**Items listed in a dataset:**

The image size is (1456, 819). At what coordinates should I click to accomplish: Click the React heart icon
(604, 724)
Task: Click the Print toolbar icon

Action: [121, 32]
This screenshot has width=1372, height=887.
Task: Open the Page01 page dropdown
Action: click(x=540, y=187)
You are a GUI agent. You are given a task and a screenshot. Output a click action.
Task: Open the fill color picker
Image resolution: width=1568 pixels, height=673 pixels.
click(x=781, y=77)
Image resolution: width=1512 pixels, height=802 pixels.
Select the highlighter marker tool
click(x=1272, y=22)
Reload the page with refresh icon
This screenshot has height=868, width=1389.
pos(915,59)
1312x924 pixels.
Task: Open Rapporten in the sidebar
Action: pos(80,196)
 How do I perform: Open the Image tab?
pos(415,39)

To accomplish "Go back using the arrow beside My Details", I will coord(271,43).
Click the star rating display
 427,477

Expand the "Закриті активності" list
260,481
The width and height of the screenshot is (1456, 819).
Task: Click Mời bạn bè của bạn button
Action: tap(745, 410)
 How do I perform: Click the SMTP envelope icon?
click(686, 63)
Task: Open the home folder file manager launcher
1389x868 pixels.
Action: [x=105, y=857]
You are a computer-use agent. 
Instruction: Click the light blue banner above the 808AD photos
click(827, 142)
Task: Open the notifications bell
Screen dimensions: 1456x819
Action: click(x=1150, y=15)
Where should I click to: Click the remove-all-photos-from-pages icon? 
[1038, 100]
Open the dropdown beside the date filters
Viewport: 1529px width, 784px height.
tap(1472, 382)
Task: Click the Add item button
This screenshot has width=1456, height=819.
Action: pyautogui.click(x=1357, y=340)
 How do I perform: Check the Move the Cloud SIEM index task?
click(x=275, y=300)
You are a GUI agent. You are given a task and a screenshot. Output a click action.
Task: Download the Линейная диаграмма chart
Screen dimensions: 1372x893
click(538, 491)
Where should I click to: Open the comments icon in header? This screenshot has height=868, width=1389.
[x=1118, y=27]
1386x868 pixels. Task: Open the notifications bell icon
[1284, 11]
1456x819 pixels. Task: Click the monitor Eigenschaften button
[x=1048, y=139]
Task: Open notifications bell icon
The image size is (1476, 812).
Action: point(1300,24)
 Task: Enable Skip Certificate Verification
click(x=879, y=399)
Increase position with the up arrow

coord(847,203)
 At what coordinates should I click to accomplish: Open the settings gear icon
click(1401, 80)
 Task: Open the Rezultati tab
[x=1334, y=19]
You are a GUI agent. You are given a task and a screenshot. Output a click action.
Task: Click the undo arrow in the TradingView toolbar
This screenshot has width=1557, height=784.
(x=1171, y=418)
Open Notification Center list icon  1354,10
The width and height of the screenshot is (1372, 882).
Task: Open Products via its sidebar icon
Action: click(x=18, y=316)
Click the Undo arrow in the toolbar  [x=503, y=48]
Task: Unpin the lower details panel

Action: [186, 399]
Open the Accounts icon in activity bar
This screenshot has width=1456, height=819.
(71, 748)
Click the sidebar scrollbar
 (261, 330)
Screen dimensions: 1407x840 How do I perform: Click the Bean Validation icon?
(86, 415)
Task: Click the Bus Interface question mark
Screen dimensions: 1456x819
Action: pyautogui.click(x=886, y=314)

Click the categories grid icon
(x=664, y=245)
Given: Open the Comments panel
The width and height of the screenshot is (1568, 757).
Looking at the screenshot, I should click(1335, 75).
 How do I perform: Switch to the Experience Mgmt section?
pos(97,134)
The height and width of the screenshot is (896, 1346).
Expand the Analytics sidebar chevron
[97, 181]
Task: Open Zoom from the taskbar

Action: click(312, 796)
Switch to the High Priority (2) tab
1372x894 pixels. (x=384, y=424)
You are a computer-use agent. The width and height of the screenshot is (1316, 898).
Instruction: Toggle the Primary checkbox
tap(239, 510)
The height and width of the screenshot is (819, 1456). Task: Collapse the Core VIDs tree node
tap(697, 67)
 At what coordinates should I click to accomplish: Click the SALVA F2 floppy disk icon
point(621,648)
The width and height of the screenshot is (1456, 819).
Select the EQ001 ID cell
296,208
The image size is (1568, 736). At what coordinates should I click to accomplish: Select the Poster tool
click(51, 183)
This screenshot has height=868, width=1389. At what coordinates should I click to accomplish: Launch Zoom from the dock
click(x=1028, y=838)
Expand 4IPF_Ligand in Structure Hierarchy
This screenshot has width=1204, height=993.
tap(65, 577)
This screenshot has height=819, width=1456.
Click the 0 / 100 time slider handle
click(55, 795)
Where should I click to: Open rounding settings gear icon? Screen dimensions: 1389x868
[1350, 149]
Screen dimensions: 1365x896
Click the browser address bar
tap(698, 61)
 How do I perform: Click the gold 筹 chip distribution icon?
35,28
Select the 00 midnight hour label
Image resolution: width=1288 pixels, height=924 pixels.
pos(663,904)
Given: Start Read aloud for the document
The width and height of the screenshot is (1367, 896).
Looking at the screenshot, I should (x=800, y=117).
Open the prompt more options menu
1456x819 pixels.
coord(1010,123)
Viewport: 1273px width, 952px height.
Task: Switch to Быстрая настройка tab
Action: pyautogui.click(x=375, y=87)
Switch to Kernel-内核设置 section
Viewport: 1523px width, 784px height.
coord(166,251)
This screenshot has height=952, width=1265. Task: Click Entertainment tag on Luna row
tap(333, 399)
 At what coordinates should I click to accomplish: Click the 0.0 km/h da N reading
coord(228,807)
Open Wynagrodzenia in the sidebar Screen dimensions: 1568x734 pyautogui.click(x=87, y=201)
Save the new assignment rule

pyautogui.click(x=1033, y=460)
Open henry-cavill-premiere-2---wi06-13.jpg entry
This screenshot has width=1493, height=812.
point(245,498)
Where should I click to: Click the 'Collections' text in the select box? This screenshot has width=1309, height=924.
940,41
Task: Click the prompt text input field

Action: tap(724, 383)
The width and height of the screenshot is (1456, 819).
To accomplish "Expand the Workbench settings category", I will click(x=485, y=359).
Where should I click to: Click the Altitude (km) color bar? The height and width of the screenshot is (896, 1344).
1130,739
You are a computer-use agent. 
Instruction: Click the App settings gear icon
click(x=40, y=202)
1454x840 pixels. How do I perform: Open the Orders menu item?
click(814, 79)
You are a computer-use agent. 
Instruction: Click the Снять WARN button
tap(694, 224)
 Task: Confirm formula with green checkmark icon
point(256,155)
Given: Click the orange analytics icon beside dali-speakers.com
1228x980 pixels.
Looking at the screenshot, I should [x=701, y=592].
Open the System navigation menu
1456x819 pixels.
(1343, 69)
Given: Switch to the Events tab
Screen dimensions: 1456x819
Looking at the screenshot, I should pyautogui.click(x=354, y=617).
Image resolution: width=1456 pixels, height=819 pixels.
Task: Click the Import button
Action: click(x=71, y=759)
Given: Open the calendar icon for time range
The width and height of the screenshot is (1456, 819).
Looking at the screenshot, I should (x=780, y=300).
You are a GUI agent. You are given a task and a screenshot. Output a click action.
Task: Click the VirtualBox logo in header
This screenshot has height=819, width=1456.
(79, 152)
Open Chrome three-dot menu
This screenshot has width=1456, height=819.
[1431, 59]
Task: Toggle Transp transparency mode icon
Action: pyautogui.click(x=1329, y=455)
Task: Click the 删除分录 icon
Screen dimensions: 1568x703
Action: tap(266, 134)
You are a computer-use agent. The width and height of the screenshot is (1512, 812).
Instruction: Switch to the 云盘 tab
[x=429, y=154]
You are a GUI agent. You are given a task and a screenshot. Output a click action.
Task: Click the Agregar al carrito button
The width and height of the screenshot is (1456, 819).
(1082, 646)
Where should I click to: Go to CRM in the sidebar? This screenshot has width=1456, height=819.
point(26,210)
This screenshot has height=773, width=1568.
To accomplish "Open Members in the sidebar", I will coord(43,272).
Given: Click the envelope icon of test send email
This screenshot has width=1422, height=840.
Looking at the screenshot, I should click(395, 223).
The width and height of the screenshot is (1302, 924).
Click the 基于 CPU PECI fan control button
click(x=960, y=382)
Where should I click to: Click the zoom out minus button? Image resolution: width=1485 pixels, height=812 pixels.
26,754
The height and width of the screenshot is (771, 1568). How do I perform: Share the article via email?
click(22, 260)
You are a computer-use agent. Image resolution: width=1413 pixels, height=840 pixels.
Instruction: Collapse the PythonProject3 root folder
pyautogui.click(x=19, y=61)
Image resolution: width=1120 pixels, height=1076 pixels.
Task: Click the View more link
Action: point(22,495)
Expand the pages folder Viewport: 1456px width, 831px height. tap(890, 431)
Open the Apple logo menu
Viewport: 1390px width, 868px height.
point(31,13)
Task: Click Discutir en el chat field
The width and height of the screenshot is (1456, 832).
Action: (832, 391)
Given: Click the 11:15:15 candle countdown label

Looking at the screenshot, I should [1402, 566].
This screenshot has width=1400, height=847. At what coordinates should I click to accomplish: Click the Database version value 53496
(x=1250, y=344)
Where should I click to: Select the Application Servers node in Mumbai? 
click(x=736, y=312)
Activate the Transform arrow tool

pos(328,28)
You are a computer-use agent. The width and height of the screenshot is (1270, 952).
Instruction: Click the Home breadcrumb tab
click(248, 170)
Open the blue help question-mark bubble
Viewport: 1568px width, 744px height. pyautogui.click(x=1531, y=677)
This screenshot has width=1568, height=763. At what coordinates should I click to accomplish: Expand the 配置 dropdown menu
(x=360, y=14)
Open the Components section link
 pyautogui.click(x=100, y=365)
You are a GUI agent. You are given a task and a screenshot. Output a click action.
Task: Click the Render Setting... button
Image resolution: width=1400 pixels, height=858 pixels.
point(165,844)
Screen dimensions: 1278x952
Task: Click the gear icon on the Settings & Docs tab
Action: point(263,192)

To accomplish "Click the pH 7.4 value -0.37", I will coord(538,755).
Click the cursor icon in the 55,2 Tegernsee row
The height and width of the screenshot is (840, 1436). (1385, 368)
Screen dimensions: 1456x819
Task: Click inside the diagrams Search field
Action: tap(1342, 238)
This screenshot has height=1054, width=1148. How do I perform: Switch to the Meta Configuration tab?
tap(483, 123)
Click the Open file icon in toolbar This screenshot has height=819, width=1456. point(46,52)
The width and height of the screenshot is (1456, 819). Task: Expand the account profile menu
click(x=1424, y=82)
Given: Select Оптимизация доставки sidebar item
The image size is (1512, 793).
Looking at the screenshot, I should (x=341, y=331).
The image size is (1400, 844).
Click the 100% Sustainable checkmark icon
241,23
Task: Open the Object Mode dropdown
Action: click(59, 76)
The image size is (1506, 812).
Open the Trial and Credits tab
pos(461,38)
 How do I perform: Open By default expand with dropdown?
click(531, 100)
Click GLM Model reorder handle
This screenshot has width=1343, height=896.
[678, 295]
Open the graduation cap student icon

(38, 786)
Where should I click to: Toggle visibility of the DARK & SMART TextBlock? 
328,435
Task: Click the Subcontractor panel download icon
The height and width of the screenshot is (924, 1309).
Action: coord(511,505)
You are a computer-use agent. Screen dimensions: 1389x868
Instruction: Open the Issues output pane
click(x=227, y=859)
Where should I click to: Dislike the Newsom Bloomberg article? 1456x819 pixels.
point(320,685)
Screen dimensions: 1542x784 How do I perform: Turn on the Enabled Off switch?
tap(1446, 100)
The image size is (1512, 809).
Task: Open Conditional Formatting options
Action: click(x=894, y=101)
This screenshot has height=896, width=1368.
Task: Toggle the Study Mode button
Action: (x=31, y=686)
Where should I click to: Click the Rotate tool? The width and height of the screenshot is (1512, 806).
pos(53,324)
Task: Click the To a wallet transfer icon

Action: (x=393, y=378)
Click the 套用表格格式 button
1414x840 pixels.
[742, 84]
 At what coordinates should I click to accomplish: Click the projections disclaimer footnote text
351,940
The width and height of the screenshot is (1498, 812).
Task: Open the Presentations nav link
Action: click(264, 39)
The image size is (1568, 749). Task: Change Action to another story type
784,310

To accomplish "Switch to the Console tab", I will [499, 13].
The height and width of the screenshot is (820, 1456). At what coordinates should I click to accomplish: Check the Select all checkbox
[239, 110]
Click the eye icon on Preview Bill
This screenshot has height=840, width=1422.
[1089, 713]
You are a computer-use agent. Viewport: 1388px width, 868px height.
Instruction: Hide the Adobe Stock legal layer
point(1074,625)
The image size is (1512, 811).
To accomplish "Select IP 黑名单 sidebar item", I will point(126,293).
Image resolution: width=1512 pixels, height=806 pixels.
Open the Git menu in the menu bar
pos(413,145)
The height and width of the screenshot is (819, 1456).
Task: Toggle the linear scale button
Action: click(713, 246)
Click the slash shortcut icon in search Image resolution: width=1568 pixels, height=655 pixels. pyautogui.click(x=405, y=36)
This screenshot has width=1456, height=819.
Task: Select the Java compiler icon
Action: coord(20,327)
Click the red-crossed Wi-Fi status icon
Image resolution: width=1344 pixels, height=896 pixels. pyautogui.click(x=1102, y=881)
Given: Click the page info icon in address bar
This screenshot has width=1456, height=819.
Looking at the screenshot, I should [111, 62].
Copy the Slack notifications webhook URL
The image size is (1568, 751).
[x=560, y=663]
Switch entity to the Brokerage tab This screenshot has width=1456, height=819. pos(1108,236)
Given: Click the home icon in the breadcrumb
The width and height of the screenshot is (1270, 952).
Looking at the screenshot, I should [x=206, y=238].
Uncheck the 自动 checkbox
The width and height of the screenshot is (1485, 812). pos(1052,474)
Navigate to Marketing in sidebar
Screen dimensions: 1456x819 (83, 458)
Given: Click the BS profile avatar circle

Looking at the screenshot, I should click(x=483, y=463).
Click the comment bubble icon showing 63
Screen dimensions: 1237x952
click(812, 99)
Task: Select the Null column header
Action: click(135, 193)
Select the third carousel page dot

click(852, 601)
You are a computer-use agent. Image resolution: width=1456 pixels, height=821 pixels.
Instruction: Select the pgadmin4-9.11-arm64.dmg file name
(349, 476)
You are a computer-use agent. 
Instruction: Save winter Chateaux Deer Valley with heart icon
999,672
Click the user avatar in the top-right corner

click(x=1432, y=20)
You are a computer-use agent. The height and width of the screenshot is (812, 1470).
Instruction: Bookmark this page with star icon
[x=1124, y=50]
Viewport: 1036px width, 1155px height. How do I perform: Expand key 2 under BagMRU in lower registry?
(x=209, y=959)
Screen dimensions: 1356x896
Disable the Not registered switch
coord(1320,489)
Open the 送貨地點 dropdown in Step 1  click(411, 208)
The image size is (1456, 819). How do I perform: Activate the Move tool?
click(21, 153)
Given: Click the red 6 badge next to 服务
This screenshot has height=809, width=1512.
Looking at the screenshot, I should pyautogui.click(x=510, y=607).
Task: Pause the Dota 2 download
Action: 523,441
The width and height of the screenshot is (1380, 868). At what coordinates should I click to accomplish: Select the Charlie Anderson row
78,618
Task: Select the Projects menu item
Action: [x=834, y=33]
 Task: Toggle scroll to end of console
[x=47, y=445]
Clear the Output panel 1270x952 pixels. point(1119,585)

**WHAT IS REQUIRED:** Every line of the data above that includes "logo" should be listed.

**RESULT:**
Task: Click the VirtualBox logo in header
Open the Apple logo menu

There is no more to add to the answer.